WHO asserts that there are benefits of medical male circumcision but not for female circumcision, and refers to FGM’s negative effects as typical of all forms, while only the positive effects of male circumcision are presented. WHO funds research looking only for harm.
2 FGM is seen as symptomatic of society’s control over women, but this is not always the case, and we need to avoid grand narratives that smooth out diversity.
3 Here UN–WHO is on the strongest grounds re physical integrity, but rights are not absolutely inviolable. If there’s a valid medical reason then it’s not a form of mutilation. The problem is saying exactly what a disease is or what functional disability is, so there’s no universal consensus.

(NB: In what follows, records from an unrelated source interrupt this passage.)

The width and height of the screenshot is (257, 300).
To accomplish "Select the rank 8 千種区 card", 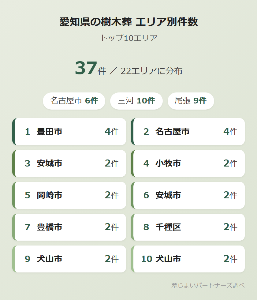I will [188, 227].
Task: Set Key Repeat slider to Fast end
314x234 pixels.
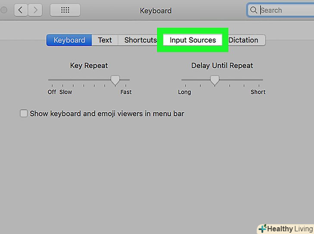Action: (126, 80)
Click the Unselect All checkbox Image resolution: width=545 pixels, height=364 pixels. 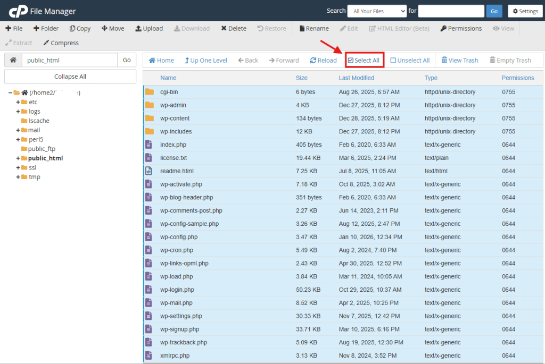coord(393,61)
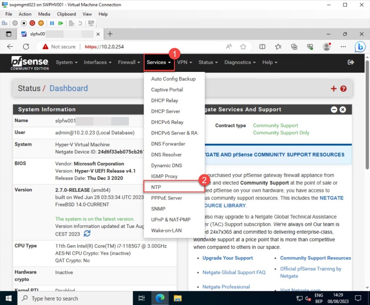Open dashboard help question mark icon

point(343,89)
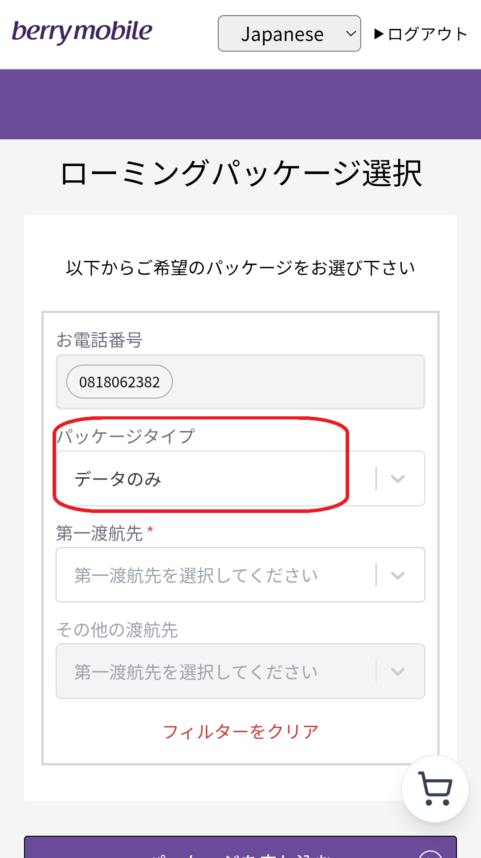The image size is (481, 858).
Task: Click the 第一渡航先 required label
Action: click(x=100, y=533)
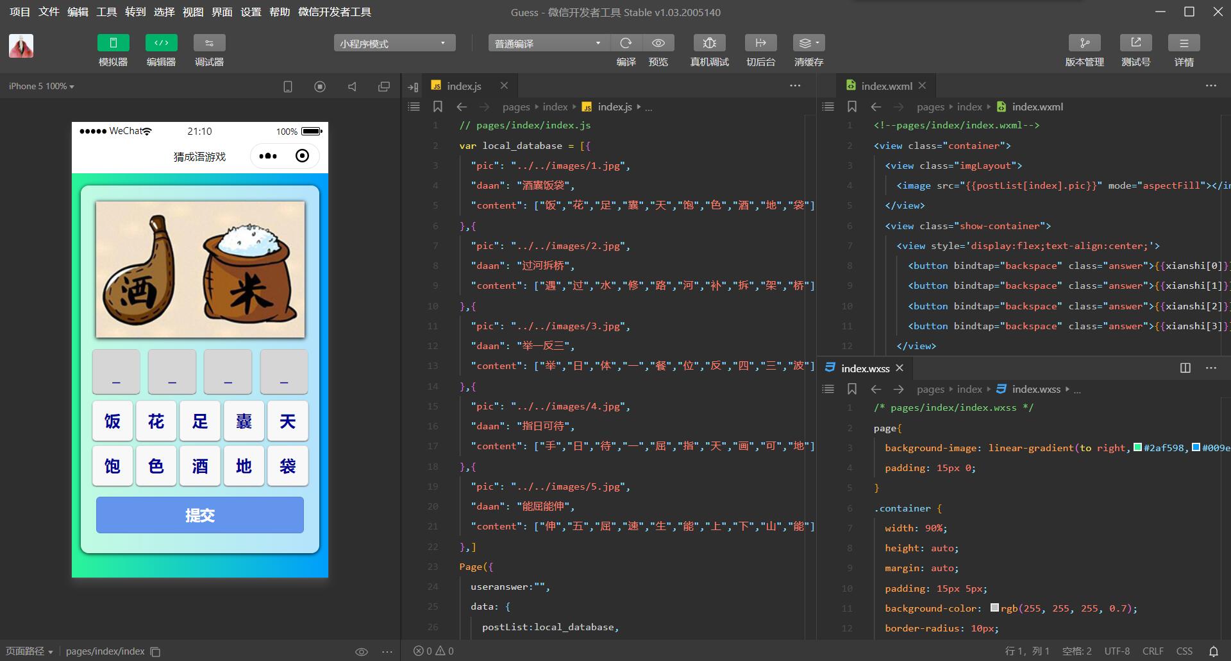
Task: Click the idiom picture in the simulator
Action: (200, 270)
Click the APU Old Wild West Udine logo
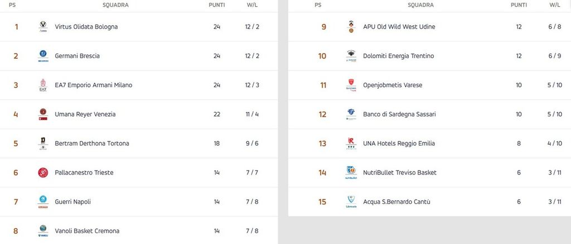 coord(351,27)
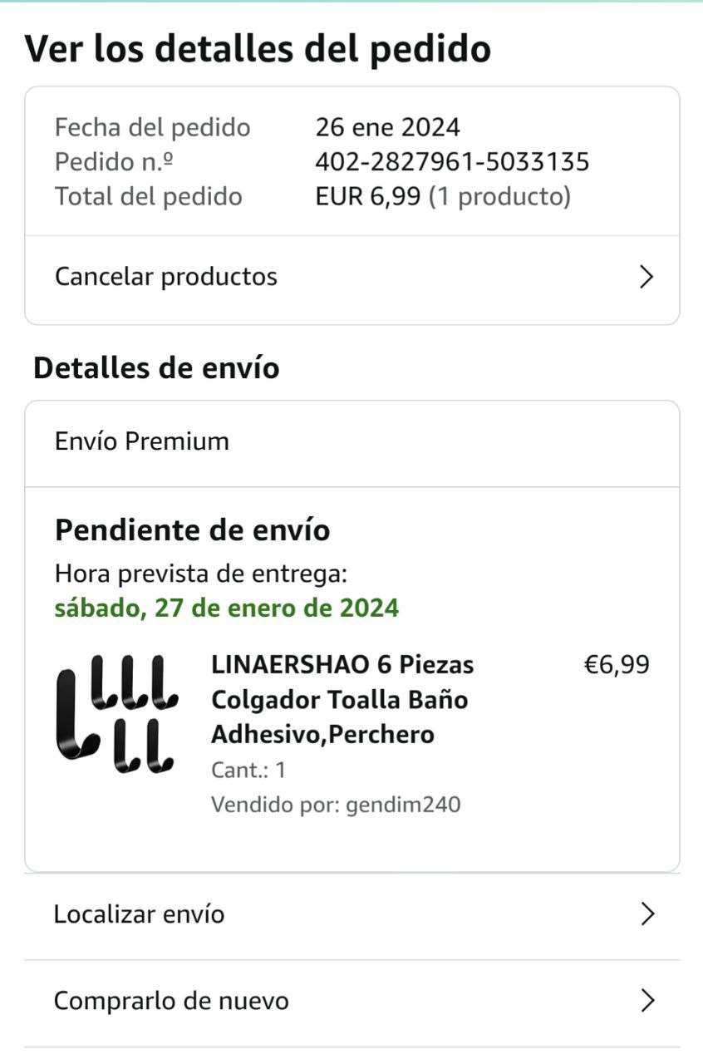Screen dimensions: 703x1064
Task: Tap the Ver los detalles del pedido title
Action: [x=258, y=49]
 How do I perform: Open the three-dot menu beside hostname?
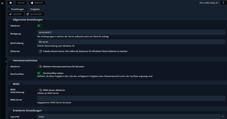(223, 3)
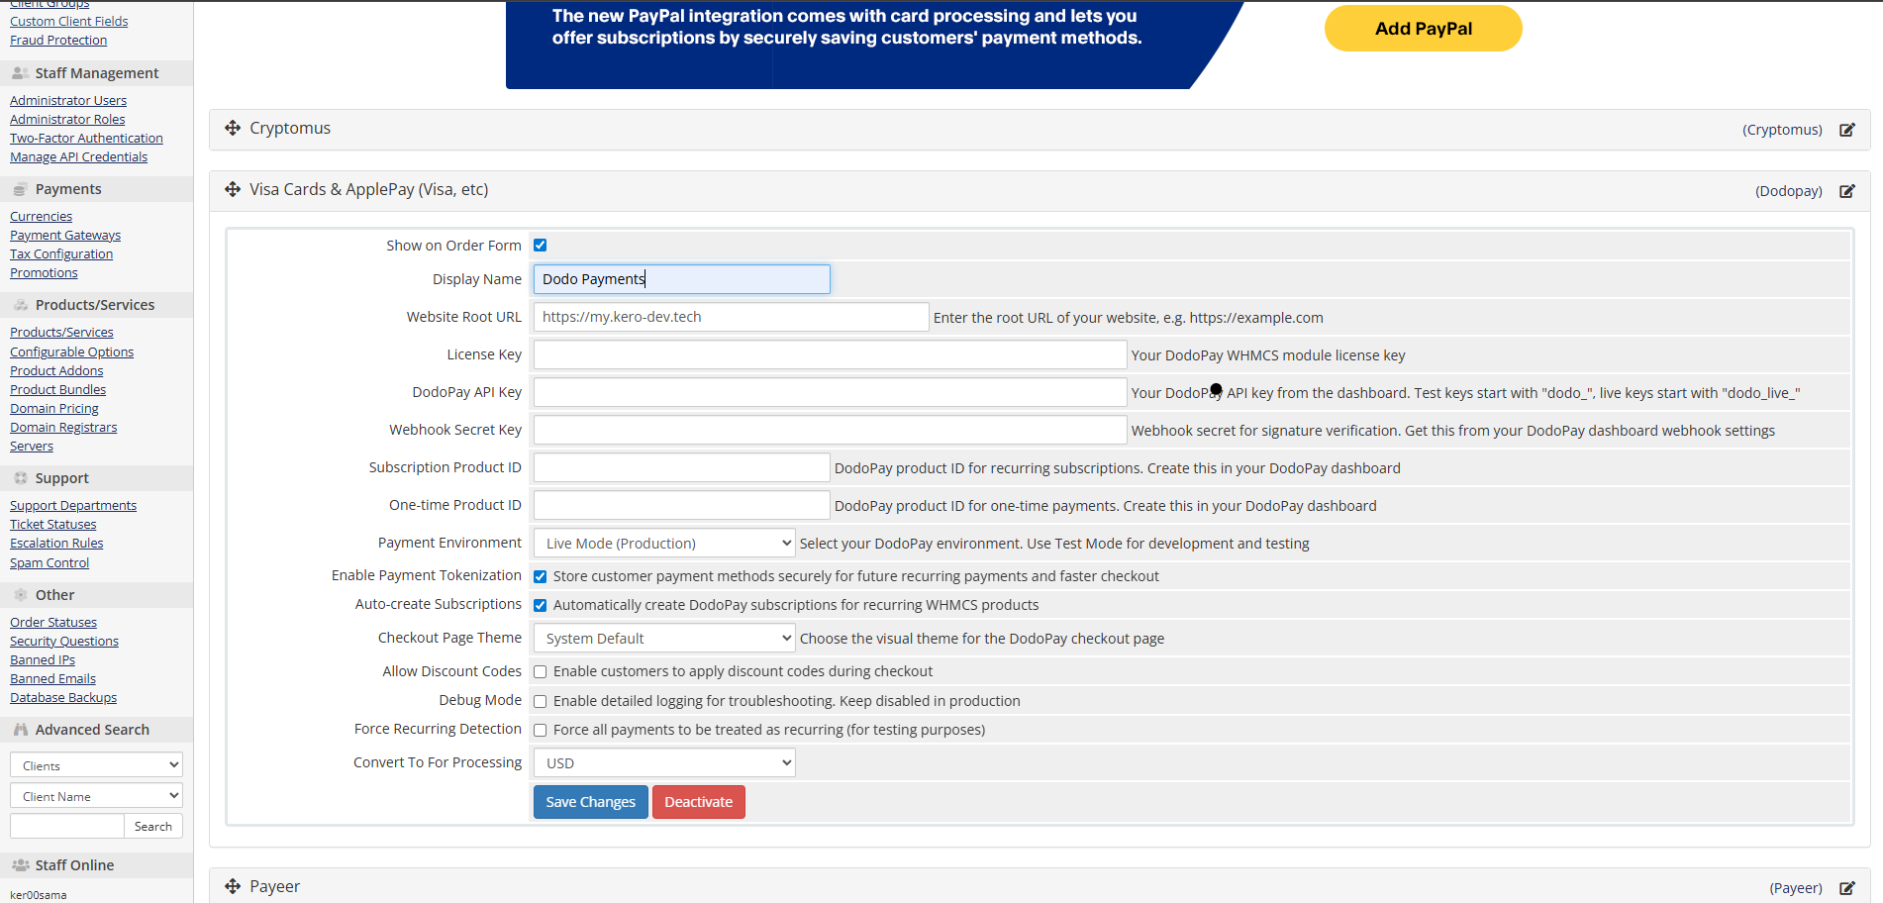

Imagine a bacterial infection in a child’s leg: in violation of the principle of physical integrity it’s in the best interests of the child to saw off the leg. This can’t be put off to the age of consent. If that much is right, then the operation promotes the real goal of advancing the child’s best interests. It is permissible for parents to enhance their child with an operation that is instrumental to their child’s overall well-being, all things considered.
Or consider orthodontics. Having straight teeth is seen as desirable in the US, where braces are put on many children by parents concerned over cosmetic appearance. The child is of course unlikely to object to having straight teeth once they have reached adulthood.
We should be cautious about any procedure that
- is irreversible
- or can be delayed until the age of consent
- or results in an enhancement that is not settled in society.